Court Opinion

ID: 9885622
Source: CourtListenerOpinion
Date Created: 2023-10-06 13:08:13.576245+00
Date Added: 2024-06-11T07:48:55.381678
License: Public Domain

Murphy, J. (dissenting).
Defendant appeals from a judgment convicting him, upon his plea of guilty, of possession of a weapon as a felony and sentencing him to a five-year term of probation. The plea followed denial of appellant’s motion to suppress physical evidence. Since, for the reasons hereinbelow stated, I believe the motion to suppress should have been granted, I vote to reverse the instant conviction.
The suppression hearing disclosed that at. approximately 1:45 p.m. on July 3, 1974, a police officer on traffic duty was informed by several pedestrians that a woman was being assaulted in a nearby garage. The officer proceeded to the described premises and found a woman "crying and screaming” on the ground. The woman further informed the officer that defendant, who was then driving a car out of the garage, "got a gun”.
The officer approached the automobile, ordered defendant out of it and frisked him; but found no weapon on his person. Custody of defendant was then turned over to two other officers who had, by then, arrived on the scene; and the first officer proceeded to search the automobile. Not finding a weapon in plain view, or under the seat, the officer opened a *116brown paper bag lying on top of some clothing in an open, satchel and found a loaded .357 magnum pistol and some ammunition therein. Defendant was thereupon indicted for possession of a loaded firearm and of possession of the firearm plus the ammunition which could be used to discharge it.
Although the police officer testified that he immediately placed appellant under arrest, and the People contend on this appeal that defendant was arrested for assault, the suppression court apparently validated the search under the officer’s common-law or statutory right to investigate, stop and search. (People v De Bour, 40 NY2d 210; CPL 140.50.) I find no justification for the full blown search of the automobile, in the circumstances of this case, under either contingency.
If appellant was arrested prior to the discovery of the gun there was no probable cause therefor. The police officer acted on nothing more than unsubstantiated reports from unknown persons that a woman had been assaulted. No one pointed to defendant as the perpetrator. Even the presumed victim, crying on the ground, did not accuse appellant of assault; only of possession of a gun. The events which preceded the arrival of the officer were never detailed. So far as the instant record is concerned, the crying woman vanished after she alerted the officer to the fact that defendant possessed a weapon. As far as the assault is concerned, it is just as conceivable that the woman was assaulted by another, perhaps a boy friend with whom she was having an altercation, and that the perpetrator had been frightened off or chased away when defendant displayed a weapon, possibly to defend the assault victim. I have, of course, no more knowledge of the actual events than my colleagues; but I cannot bridge the evidentiary gap to find facts sufficient to support probable cause for an assault arrest when there are none articulated here. Accordingly, the search cannot be validated as incident to a lawful arrest. In such connection, it is also parenthetically noted that defendant was never charged with assault.

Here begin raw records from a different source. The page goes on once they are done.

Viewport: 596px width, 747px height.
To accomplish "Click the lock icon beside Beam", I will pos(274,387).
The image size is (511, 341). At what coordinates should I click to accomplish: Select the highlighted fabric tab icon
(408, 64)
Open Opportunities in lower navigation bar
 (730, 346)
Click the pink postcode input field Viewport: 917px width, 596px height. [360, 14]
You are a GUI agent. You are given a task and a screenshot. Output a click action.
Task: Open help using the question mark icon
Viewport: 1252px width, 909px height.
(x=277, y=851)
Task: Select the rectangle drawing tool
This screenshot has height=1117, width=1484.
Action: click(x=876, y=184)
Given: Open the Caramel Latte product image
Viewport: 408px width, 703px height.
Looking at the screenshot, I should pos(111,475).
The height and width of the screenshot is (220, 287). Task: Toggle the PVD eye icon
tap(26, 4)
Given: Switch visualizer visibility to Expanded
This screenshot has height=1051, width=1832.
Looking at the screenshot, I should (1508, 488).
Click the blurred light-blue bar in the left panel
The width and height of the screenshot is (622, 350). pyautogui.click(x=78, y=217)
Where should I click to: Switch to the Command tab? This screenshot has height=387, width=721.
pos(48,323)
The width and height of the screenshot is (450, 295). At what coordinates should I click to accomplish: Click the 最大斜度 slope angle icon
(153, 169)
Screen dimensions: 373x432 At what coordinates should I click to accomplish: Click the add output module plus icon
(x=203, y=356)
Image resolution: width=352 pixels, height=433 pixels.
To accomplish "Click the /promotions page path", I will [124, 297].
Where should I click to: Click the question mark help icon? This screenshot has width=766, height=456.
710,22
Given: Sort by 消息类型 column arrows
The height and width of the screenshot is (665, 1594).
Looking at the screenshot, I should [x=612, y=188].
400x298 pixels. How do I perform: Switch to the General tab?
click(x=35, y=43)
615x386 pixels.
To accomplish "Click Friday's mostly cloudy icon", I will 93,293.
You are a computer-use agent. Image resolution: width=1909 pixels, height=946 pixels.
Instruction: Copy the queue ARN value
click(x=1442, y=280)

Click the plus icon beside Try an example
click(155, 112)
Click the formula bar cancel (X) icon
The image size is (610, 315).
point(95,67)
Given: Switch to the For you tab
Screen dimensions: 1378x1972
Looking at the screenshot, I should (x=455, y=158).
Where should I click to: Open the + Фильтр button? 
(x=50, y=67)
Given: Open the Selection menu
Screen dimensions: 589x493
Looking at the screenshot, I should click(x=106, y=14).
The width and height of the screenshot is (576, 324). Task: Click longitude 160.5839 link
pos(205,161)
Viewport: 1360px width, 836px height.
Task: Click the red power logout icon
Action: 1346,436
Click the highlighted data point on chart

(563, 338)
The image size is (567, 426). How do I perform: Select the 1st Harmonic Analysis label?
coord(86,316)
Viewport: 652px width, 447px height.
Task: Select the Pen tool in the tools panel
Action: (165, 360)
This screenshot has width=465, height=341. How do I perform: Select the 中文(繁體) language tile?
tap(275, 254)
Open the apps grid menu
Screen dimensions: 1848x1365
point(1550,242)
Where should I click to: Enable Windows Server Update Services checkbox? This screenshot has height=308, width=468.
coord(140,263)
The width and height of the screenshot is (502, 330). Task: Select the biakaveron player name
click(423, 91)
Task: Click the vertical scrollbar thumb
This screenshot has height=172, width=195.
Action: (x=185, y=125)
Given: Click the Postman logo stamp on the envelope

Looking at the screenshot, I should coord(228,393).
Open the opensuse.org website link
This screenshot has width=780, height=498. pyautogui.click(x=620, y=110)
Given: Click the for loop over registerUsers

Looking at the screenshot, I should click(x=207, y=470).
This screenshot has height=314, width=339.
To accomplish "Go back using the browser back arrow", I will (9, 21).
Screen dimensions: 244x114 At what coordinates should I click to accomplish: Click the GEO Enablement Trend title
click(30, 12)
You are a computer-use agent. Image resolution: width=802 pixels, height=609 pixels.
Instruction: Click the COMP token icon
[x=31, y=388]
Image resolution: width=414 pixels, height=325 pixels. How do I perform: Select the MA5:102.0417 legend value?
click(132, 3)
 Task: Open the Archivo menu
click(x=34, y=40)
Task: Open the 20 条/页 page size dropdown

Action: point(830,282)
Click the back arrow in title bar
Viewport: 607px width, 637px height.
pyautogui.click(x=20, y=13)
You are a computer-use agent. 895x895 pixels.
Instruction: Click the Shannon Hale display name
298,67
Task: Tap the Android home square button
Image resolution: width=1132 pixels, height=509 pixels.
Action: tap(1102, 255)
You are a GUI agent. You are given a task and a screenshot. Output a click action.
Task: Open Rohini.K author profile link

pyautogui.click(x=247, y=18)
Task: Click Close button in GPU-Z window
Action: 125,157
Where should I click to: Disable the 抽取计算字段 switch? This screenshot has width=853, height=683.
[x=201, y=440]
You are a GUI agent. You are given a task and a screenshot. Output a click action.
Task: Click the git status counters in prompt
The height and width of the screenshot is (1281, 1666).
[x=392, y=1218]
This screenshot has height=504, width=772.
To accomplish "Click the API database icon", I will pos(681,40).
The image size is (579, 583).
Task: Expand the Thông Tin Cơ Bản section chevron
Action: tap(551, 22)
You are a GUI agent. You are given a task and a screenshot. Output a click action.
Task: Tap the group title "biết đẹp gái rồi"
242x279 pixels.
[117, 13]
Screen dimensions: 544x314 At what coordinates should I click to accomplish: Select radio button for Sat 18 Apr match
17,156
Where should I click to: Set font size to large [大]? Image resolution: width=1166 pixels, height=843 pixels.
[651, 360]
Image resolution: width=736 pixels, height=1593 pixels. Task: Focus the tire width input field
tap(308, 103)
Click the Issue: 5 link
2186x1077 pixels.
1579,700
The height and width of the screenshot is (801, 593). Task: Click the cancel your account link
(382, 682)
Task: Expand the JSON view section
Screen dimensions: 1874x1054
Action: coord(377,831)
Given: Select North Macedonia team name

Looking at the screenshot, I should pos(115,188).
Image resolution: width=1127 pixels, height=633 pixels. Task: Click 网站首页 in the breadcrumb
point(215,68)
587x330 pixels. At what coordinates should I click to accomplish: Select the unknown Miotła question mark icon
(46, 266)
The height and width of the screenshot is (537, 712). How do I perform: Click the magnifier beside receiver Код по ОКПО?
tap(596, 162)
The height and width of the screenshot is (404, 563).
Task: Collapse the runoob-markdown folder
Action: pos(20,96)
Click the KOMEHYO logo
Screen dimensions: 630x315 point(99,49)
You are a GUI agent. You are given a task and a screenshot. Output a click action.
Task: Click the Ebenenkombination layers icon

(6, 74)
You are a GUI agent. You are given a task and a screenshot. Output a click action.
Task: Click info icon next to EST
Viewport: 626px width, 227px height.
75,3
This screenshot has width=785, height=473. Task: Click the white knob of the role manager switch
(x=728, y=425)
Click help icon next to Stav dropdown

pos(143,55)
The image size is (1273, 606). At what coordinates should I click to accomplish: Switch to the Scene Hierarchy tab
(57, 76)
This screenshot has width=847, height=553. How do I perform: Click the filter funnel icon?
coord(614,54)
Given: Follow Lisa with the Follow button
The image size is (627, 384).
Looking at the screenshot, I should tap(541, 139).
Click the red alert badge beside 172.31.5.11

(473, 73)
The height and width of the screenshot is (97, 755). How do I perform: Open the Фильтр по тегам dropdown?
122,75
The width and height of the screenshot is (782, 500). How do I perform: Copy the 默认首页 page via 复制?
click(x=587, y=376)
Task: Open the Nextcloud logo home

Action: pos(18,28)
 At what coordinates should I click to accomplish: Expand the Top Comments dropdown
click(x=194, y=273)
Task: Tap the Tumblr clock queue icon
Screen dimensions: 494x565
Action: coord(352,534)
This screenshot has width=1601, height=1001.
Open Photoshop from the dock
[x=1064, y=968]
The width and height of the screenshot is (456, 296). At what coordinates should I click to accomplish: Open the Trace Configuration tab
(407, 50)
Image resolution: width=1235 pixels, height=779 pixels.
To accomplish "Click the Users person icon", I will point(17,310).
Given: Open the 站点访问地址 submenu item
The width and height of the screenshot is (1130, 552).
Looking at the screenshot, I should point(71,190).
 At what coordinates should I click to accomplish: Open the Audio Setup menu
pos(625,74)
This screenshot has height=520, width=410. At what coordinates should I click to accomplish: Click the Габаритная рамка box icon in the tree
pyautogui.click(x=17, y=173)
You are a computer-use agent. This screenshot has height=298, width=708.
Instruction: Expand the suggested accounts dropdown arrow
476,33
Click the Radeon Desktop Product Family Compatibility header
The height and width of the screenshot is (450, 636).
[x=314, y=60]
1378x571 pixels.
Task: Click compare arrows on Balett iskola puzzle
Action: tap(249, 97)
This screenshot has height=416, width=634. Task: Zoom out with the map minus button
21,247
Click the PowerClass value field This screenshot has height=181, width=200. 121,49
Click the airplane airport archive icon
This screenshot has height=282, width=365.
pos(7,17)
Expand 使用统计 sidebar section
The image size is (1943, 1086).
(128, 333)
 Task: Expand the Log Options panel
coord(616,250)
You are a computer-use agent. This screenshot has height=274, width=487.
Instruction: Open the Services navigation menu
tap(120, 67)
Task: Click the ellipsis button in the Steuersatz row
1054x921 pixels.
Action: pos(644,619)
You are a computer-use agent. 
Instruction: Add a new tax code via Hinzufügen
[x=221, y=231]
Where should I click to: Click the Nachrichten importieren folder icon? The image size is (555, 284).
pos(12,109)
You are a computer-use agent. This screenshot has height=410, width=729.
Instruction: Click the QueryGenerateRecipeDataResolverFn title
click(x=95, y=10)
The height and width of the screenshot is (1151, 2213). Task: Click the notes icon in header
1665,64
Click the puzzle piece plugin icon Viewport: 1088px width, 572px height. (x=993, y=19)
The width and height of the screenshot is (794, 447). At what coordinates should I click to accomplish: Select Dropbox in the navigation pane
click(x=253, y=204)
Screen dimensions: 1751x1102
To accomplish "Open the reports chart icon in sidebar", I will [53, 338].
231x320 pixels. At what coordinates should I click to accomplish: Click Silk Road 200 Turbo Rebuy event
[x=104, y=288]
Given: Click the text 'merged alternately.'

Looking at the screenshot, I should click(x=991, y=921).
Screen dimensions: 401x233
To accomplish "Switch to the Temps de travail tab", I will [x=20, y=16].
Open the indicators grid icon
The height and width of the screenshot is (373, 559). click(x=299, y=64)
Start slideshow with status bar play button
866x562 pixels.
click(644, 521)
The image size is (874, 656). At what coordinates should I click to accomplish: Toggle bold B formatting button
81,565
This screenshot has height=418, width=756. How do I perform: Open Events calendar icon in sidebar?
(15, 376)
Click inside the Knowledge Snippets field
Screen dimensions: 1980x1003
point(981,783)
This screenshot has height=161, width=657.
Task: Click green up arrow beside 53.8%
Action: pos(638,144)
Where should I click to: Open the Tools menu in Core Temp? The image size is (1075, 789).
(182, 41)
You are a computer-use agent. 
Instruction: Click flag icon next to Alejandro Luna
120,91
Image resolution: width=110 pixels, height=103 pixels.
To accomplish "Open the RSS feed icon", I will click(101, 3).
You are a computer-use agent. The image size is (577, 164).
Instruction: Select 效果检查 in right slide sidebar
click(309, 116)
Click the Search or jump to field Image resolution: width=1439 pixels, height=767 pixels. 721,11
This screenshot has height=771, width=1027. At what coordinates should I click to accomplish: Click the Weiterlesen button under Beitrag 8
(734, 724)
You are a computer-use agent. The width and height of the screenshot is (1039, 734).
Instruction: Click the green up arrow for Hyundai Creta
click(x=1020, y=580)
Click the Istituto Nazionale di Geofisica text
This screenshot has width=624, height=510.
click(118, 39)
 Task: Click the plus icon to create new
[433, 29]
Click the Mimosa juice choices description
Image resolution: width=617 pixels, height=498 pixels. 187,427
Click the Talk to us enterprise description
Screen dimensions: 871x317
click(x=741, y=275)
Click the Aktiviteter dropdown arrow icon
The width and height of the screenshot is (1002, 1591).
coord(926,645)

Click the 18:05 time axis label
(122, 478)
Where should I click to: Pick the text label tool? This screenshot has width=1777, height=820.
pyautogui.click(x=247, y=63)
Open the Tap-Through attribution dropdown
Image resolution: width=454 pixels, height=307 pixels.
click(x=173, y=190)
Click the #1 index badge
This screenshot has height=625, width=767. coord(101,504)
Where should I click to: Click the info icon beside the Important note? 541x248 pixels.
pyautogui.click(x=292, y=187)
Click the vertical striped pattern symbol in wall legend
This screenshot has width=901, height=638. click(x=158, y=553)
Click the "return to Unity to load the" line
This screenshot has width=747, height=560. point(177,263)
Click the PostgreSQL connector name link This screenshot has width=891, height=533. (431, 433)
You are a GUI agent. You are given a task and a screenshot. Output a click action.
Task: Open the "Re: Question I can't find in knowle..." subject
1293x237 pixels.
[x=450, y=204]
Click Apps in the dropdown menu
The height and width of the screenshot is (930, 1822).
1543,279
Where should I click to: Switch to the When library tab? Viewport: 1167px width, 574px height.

Turning then to the common-law and statutory right to inquire, there is even a question as to whether the frisk was permissible. (People v Bronk, 31 NY2d 995.) But even assuming it was, a frisk was the limit of the permissible intrusion. (People v Green, 35 NY2d 193.) After defendant was found to be "clean”, the officer was obliged to proceed with his investigation before a full blown search of the automobile and its contents could be justified.
*117Based on the foregoing, the judgment appealed from should be reversed and vacated, the motion to suppress granted and the indictment dismissed.
Lupiano, Birns and Capozzoli, JJ., concur with Lane, J.; Murphy, J. P., dissents in an opinion.
Judgment, Supreme Court, New York County rendered April 17, 1975, affirmed.